В той же работе было установлено, что все быстрорастущие изоля-ты, принадлежащие к виду R. leguminosarum , несут ген nodX , характерный для симбионтов Pisum sativum сорта Afghanistan (9). Все известные растения трибы Fabeae формируют группу перекрестной инокуляции и образуют клубеньки с бактериями этого же вида, причем для формирования симбиоза наличие гена nodX в большинстве случаев не обязательно. Однако в геноме P. sativum cv. Afghanistan (так называемого афганского гороха) присутствует аллель sym2A , кодирующий рецептор, который специфично связывается только с Nod-фактором, декорированным дополнительной ацетильной группой, присоединенной под контролем гена nodX (10).
В настоящее время направление по изучению роли гена nodX в обеспечении индивидуального взаимодействия между бобовым растением и ризобиальными бактериями развивается очень активно (11). Представленные выше данные позволяют считать вавиловию прекрасную и ее микросимбионтов перспективными модельными объектами для исследования механизмов эволюции специфичности в бобово-ризобиальном симбиозае.
Благодаря удачным экспедициям в различные регионы Кавказа, наша исследовательская группа располагает образцами растений вавило-вии прекрасной и штаммов ризобий, выделенных из их клубеньков.
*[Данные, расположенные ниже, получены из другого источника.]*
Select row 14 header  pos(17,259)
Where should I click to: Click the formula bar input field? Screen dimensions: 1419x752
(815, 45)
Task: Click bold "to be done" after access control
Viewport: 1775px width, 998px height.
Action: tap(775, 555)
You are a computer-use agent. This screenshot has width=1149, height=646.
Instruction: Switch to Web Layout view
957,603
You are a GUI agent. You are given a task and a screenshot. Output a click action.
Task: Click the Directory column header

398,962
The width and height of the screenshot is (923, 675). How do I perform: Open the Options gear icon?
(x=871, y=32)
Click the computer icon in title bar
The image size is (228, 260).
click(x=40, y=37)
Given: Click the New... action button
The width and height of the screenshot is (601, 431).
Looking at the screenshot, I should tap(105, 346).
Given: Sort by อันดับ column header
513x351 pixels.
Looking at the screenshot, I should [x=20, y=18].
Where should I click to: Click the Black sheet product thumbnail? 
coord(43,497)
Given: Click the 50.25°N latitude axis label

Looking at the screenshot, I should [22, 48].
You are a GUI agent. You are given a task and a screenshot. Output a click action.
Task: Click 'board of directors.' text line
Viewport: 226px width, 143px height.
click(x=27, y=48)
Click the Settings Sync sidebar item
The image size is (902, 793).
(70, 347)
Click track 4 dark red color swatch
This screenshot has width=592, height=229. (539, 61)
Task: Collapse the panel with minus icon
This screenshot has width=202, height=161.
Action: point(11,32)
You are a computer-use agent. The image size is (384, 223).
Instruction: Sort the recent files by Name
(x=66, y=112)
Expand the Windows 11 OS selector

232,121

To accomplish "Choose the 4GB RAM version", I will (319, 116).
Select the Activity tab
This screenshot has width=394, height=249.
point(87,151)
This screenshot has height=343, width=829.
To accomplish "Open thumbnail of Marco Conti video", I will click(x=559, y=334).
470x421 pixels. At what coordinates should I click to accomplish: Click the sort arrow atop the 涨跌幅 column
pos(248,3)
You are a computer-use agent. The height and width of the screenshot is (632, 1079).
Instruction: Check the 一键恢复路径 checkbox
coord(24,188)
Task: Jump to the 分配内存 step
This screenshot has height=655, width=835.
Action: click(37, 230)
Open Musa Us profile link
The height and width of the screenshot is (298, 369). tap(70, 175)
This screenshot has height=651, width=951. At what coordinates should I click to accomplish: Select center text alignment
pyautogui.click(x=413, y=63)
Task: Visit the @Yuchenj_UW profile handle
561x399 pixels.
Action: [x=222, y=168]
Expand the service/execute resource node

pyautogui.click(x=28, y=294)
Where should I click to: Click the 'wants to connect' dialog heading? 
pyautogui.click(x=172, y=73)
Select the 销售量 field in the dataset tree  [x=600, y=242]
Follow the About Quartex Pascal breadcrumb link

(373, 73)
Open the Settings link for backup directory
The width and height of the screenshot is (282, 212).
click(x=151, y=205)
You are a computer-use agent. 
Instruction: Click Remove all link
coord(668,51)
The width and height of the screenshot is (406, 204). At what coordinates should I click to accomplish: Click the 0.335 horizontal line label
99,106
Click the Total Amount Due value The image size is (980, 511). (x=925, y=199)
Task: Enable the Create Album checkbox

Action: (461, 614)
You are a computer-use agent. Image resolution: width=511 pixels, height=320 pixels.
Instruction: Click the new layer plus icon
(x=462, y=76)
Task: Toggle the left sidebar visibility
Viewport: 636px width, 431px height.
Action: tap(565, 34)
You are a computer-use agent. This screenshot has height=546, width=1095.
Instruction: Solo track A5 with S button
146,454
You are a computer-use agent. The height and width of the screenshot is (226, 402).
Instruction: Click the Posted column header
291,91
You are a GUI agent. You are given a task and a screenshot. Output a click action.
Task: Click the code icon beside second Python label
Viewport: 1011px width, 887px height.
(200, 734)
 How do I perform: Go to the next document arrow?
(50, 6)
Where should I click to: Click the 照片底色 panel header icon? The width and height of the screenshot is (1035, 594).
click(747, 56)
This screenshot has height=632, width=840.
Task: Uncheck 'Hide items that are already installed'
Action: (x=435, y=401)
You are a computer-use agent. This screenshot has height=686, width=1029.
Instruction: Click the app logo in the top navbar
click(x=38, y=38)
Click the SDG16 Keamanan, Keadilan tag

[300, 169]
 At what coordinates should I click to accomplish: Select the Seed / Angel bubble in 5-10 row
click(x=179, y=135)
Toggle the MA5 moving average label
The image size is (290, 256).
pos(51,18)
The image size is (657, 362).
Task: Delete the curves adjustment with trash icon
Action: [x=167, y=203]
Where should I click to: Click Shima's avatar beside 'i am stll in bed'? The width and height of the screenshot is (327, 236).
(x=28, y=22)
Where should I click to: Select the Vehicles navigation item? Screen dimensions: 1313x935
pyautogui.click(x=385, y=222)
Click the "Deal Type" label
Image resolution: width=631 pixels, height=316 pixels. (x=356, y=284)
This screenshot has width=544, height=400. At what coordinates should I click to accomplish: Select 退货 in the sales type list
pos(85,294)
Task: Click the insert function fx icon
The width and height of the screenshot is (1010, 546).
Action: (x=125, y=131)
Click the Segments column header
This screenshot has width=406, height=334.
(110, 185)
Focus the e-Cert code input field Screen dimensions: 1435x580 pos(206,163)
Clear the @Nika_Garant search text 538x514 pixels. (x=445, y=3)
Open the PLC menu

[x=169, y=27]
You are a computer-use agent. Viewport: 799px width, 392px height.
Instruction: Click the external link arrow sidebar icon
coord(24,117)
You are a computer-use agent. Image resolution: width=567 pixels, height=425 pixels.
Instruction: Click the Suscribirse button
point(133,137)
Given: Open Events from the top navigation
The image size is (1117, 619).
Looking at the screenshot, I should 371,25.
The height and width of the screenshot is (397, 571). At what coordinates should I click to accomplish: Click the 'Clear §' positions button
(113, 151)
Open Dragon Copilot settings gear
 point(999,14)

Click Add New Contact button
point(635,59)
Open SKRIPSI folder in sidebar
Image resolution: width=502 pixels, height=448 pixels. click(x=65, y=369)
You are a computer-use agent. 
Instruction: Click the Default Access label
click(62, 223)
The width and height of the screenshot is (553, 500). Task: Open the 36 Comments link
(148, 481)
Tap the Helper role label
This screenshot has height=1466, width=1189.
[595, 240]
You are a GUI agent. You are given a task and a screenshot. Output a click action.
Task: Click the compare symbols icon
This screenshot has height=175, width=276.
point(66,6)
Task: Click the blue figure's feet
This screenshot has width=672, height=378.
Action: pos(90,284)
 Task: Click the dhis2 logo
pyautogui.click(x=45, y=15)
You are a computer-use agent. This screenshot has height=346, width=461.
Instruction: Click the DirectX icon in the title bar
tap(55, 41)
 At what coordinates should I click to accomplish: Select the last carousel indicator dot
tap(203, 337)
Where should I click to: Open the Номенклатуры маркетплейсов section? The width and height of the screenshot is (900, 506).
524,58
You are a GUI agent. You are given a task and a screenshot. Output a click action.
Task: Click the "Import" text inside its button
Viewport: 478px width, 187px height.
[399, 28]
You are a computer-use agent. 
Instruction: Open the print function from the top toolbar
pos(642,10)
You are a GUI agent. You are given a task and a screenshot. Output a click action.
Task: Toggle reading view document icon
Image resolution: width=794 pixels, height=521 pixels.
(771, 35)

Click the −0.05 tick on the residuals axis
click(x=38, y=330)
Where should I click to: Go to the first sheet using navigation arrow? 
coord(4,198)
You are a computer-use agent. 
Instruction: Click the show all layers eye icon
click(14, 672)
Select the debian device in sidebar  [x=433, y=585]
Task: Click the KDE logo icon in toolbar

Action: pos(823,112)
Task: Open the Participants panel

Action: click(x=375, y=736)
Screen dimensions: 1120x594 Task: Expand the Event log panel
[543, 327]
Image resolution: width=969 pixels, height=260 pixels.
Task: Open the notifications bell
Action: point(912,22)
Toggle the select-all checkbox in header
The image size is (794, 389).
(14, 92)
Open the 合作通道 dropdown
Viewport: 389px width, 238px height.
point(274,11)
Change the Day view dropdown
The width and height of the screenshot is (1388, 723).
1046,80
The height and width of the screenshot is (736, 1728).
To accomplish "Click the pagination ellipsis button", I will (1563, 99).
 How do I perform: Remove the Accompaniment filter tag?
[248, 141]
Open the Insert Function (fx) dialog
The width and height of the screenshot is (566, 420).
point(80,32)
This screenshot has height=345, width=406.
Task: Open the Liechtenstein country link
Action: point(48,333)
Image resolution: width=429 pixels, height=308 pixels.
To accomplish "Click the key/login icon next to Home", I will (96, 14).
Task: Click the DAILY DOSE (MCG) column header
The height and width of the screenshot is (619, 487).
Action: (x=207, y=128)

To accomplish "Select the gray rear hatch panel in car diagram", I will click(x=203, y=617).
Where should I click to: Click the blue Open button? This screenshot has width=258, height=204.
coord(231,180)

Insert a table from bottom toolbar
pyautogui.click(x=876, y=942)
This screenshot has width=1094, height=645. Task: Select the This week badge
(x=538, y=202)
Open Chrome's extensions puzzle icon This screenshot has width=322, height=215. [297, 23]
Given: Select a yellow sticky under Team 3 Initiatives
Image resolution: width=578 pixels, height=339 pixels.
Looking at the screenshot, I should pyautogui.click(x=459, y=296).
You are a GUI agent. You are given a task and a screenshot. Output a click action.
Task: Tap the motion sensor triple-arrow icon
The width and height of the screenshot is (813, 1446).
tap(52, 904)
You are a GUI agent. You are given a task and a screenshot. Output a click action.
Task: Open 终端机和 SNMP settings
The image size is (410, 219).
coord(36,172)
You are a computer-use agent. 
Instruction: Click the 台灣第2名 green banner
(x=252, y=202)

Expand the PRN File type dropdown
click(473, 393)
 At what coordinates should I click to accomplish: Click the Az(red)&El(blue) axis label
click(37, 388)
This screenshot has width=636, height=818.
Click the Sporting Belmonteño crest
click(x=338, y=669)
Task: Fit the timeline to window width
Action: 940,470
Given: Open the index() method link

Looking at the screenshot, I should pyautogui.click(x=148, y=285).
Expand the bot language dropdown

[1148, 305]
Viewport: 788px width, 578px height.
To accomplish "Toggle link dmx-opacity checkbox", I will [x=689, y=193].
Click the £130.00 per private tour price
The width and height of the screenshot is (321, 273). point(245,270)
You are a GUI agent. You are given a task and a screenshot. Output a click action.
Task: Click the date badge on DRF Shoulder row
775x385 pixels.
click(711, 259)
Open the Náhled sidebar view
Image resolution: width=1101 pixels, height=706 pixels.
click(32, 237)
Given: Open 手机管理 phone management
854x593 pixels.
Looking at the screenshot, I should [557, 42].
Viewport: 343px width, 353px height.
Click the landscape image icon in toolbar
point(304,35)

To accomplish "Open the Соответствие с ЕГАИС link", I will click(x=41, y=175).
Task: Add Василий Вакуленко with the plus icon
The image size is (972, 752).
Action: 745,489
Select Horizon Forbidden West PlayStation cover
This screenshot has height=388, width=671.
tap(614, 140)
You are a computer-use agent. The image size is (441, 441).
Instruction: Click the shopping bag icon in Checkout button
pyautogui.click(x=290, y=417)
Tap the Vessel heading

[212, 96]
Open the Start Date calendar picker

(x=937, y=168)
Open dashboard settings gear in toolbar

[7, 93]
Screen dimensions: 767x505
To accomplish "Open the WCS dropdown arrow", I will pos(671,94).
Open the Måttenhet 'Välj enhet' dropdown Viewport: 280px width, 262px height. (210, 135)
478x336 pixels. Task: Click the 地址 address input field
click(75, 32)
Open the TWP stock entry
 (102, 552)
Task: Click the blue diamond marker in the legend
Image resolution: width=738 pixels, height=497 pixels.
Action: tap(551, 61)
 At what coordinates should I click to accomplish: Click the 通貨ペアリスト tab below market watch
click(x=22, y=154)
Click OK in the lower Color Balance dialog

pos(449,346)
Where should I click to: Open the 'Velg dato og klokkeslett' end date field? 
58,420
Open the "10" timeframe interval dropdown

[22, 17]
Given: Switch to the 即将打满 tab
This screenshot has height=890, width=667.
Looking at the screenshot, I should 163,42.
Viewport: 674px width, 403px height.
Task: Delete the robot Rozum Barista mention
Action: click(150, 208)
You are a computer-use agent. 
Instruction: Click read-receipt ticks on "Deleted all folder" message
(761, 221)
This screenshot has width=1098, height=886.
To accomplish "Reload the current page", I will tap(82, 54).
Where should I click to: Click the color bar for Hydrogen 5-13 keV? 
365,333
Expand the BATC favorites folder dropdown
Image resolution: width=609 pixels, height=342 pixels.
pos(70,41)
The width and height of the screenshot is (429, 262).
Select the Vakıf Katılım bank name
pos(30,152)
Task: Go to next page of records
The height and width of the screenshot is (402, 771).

Целью настоящей работы было определение видовой принадлежности быстрорастущих изолятов ризобий из клубеньков вавиловии прекрасной на основании последовательностей фрагмента ITS, а также выявление особенностей хозяйской специфичности, которые могут быть оценены при помощи филогенетического анализа генов nodA и nodX . Мы также провели сравнение генетических расстояний, оцененных по последовательностям ITS и nodA в генотипе штаммов ризобий, выделенных из клебеньков разных растений-хозяев в различных географических регионах, для выявления экологически значимых показателей полиморфизма изучаемых изолятов.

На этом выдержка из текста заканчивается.